* **GETOONDE TEKST**
┌──

Tot aan de inwerkingtreding van het Verdrag van Lissabon bepaalde artikel 211 EG Verdrag (na inwerkingtreding van het Verdrag van Lissabon: artikel 17 VEU) dat de Europese Commissie het goed functioneren van de gemeenschappelijke markt dient te waarborgen. Welke van de volgende taken valt NIET onder de bevoegdheid van de Europese Commissie?

  1. Het initiatiefrecht om communautaire wetsvoorstellen in te dienen.
  2. Het vaststellen van de agenda voor de Raadsvergaderingen.
  3. Het handhaven en uitvoeren van het mededingingsrecht.
  4. Het voeren van onderhandelingen met derde staten en/of internationale organisaties.

└──

* **AANGELEVERDE GEGEVENS**

┌──

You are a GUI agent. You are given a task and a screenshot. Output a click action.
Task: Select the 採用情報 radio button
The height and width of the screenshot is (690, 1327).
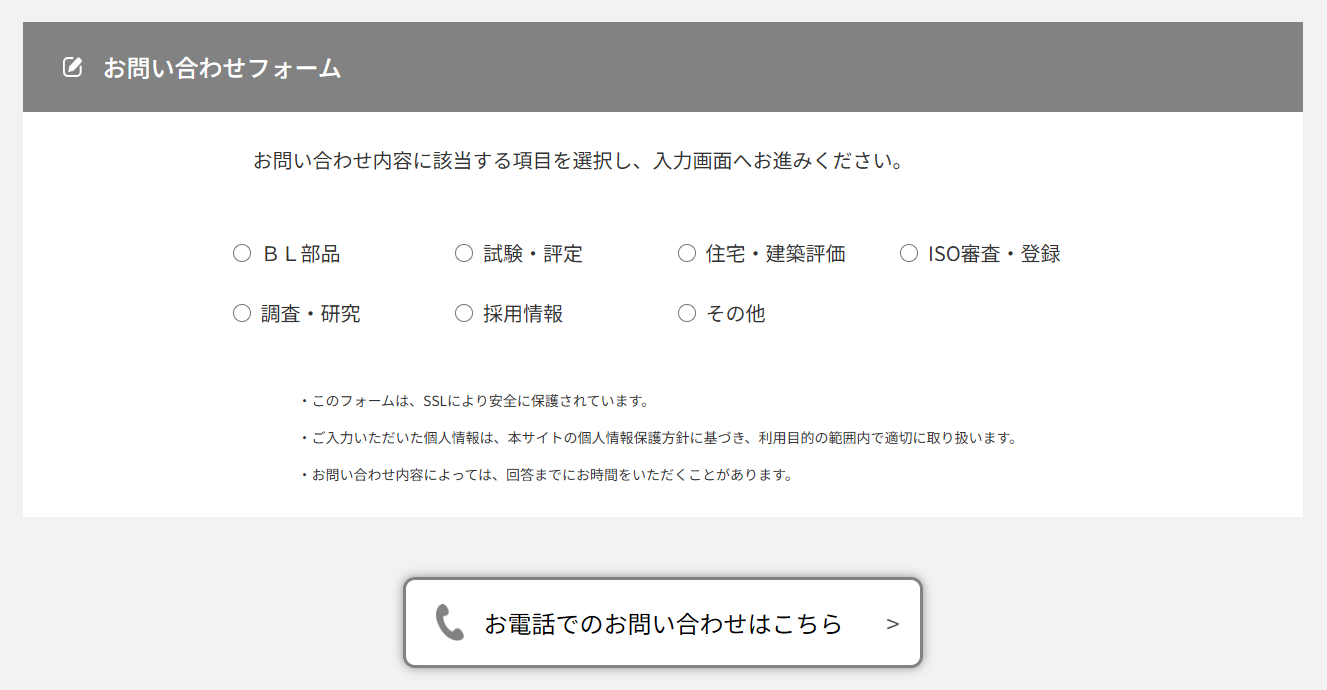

└──

* **BESCHRIJVING OPDRACHT**
Schrijf de getoonde tekst over de Europese Commissie volledig en letterlijk over. Het materiaal staat los van de getoonde tekst.

* **RESULTAAT**
Tot aan de inwerkingtreding van het Verdrag van Lissabon bepaalde artikel 211 EG Verdrag (na inwerkingtreding van het Verdrag van Lissabon: artikel 17 VEU) dat de Europese Commissie het goed functioneren van de gemeenschappelijke markt dient te waarborgen. Welke van de volgende taken valt NIET onder de bevoegdheid van de Europese Commissie?

  1. Het initiatiefrecht om communautaire wetsvoorstellen in te dienen.
  2. Het vaststellen van de agenda voor de Raadsvergaderingen.
  3. Het handhaven en uitvoeren van het mededingingsrecht.
  4. Het voeren van onderhandelingen met derde staten en/of internationale organisaties.